Prosus, the new Naspers-owned [JSE:NPN] global digital company, believes it has made a compelling offer to shareholders in the UK-based food delivery company Just Eat - better than the Dutch bid currently on the table.

Prosus announced the terms of its all-cash offer for Just Eat earlier on Tuesday, saying it decided to approach Just Eat shareholders directly after negotiations with Just Eat management did not lead to an agreement. It said the deal values Just Eat at £4.9bn (R93bn). 

Just Eat has 27m customers, and 107 000 participating restaurants, in the UK, Australia, France, Brazil and other markets. It was founded in Denmark in 2001 by five entrepreneurs and is listed on the London Stock Exchange. Last year, the group processed almost R80bn in orders. 

"We believe the Just Eat shareholders will appreciate our offer. This is another big step for Naspers and Prosus as we keep moving forward,"  Basil Sgourdos, CFO of Naspers and Prosus, told a media briefing on Tuesday afternoon.

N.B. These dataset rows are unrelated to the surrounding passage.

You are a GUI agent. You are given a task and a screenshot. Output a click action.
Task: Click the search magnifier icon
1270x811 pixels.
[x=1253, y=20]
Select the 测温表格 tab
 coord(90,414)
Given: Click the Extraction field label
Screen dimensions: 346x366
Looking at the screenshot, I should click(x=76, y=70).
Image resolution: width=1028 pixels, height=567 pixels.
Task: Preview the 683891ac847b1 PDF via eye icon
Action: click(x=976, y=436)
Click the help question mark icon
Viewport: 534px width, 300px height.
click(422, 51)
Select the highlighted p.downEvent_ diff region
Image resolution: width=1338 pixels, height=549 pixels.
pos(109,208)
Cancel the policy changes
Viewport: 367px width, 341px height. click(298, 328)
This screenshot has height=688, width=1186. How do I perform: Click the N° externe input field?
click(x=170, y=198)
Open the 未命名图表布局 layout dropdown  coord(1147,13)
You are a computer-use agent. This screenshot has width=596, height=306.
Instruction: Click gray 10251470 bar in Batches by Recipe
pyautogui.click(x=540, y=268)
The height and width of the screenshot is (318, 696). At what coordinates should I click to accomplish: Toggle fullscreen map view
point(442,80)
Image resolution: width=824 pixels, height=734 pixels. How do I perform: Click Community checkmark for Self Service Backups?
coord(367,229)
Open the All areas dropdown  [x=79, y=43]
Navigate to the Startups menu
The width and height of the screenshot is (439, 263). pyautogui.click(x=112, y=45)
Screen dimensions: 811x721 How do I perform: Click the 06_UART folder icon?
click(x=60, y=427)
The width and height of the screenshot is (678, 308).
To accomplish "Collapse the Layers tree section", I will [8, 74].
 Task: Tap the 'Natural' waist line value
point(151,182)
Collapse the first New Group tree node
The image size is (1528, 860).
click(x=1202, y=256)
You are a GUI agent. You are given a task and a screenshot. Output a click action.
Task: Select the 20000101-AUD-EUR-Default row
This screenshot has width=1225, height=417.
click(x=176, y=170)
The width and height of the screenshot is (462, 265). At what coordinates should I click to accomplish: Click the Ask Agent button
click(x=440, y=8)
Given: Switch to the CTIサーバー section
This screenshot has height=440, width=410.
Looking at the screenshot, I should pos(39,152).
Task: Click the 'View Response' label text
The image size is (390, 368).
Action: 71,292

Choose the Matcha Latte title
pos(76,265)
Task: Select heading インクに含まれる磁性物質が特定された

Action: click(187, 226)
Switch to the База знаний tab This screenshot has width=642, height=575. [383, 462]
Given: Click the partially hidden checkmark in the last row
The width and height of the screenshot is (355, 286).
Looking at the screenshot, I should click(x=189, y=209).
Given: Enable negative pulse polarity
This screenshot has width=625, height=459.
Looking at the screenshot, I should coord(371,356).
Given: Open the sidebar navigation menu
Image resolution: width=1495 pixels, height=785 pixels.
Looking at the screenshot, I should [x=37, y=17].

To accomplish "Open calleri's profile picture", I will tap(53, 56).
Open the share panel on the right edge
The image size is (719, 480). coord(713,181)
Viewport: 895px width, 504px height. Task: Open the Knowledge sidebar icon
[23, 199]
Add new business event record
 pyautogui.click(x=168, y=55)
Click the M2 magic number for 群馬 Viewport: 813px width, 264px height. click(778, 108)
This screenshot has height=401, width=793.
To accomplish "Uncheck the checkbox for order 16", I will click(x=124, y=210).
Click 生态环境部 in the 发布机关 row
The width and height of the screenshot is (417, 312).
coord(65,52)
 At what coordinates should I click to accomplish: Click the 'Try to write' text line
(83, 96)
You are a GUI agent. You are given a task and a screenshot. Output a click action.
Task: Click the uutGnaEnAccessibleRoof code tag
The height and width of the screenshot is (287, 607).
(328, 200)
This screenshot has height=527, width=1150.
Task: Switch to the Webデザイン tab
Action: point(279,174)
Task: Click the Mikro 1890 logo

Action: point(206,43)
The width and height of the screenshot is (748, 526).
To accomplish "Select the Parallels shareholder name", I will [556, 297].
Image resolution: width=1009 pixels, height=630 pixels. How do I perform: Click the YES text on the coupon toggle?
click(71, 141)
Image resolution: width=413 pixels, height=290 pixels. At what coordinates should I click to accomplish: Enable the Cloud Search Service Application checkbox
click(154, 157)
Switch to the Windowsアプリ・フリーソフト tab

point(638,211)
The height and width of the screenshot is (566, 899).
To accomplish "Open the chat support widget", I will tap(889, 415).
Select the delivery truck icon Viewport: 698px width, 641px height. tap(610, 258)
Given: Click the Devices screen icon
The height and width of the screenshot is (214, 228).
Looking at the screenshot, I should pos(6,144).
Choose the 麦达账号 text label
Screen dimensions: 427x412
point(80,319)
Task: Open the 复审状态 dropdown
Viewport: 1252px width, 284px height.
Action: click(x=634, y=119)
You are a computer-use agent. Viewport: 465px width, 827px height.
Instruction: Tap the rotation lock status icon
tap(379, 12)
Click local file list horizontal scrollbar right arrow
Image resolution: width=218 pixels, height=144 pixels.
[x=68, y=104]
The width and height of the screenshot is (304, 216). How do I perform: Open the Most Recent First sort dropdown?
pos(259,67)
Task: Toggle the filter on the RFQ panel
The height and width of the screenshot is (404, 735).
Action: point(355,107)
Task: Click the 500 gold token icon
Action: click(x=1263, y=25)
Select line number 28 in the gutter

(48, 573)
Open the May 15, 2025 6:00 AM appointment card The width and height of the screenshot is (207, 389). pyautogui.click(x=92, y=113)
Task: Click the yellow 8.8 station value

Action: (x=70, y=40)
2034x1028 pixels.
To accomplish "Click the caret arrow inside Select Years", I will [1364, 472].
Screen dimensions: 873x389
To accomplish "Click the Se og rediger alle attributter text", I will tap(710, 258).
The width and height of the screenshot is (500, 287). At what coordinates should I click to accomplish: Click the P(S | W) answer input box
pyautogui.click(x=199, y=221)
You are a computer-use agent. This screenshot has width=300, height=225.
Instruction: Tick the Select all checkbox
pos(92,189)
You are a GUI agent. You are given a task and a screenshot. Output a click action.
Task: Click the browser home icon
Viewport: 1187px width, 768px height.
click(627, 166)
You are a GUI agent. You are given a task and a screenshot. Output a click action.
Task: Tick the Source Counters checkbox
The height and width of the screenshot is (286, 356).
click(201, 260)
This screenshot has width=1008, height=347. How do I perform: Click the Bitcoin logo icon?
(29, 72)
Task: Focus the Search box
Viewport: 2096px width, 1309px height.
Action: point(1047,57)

Just Eat is currently subject to a share offer by Takeaway.com, a Dutch food delivery company active in 10 European countries and Israel. In July this year Just Eat and Takeaway.com announced that they have reached an agreement in principle a possible all-share combination of Just Eat and Takeaway.com.

Sgourdos, however, pointed out that the Prosus offer represents a 20% premium to the 594p-per-share that Just East agreed with Takeaway earlier this year. In terms of the Prosus offer, Just Eat shareholders will be entitled to receive 710 pence in cash.

Prosus owns a number of food delivery businesses, including iFood in Latin America, Swiggy in India, and Delivery Hero, which operates in 41 markets.

"We believe we offer good value to the shareholders of Just Eat. We believe by bringing Just Eat into our family, it will provide Just Eat with everything it needs to achieve significant growth, value creation and to be the leader in the food delivery business," said Sgourdos. 

"Food delivery is a space we know well and are very excited about. We are in it for the long run and see huge potential in giving consumers more affordable offerings and more choice."

Sgourdos said Prosus has sufficient "financial flexibility" to be able to put more money into Just Eat if need be once the deal goes through.

"We only make investments on which we will see good returns. We made it clear to the Just Eat management that we think they are key in creating the value we see in the deal. We want to create alignment going forward," said Sgourdos.

"We usually give people running a business incentive share schemes to allow them to share in the value that they create from that point onwards."

* Fin24 is part of 24.com, which is in the Naspers-owned Media24 stable.